[Listed entries — start]

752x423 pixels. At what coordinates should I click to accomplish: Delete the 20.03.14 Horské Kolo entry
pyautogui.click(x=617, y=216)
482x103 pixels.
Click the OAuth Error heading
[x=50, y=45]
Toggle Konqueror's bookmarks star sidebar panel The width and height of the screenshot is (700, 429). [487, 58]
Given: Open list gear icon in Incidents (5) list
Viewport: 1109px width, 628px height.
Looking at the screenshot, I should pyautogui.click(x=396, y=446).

[Listed entries — finish]
[Listed entries — start]

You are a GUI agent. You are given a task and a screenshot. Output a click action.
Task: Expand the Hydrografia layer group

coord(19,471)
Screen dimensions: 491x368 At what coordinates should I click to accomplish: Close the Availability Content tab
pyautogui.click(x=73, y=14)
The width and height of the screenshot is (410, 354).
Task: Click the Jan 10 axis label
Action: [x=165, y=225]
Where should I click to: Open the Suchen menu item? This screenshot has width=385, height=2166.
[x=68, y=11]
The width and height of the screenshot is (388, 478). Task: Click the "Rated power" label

[Listed entries — finish]
[Listed entries — start]

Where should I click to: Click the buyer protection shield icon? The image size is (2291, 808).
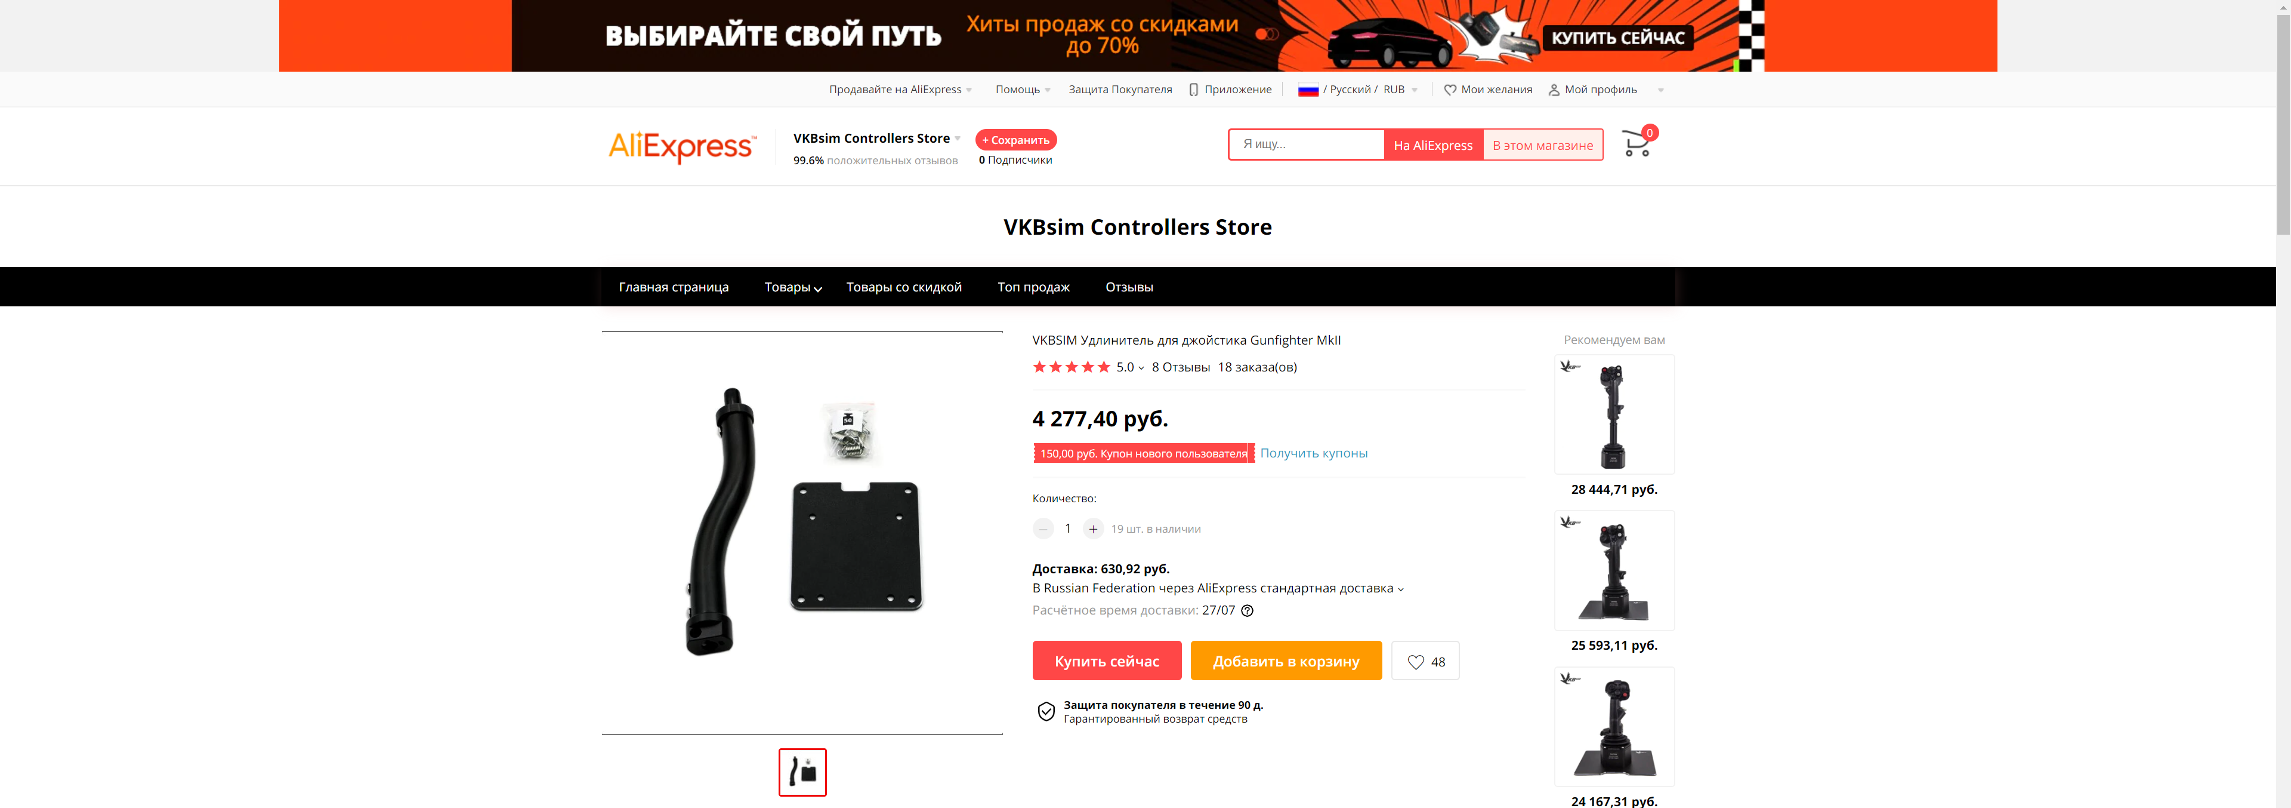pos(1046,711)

[Listed entries — finish]

▶ To do
Taking the entries above, write out exactly each line from the one holding "Where should I click to: Open" to the one holding "The width and height of the screenshot is (388, 478).", both included, and stop there.

▶ Exercise solution
Where should I click to: Open the Suchen menu item? This screenshot has width=385, height=2166.
[x=68, y=11]
The width and height of the screenshot is (388, 478). Task: Click the "Rated power" label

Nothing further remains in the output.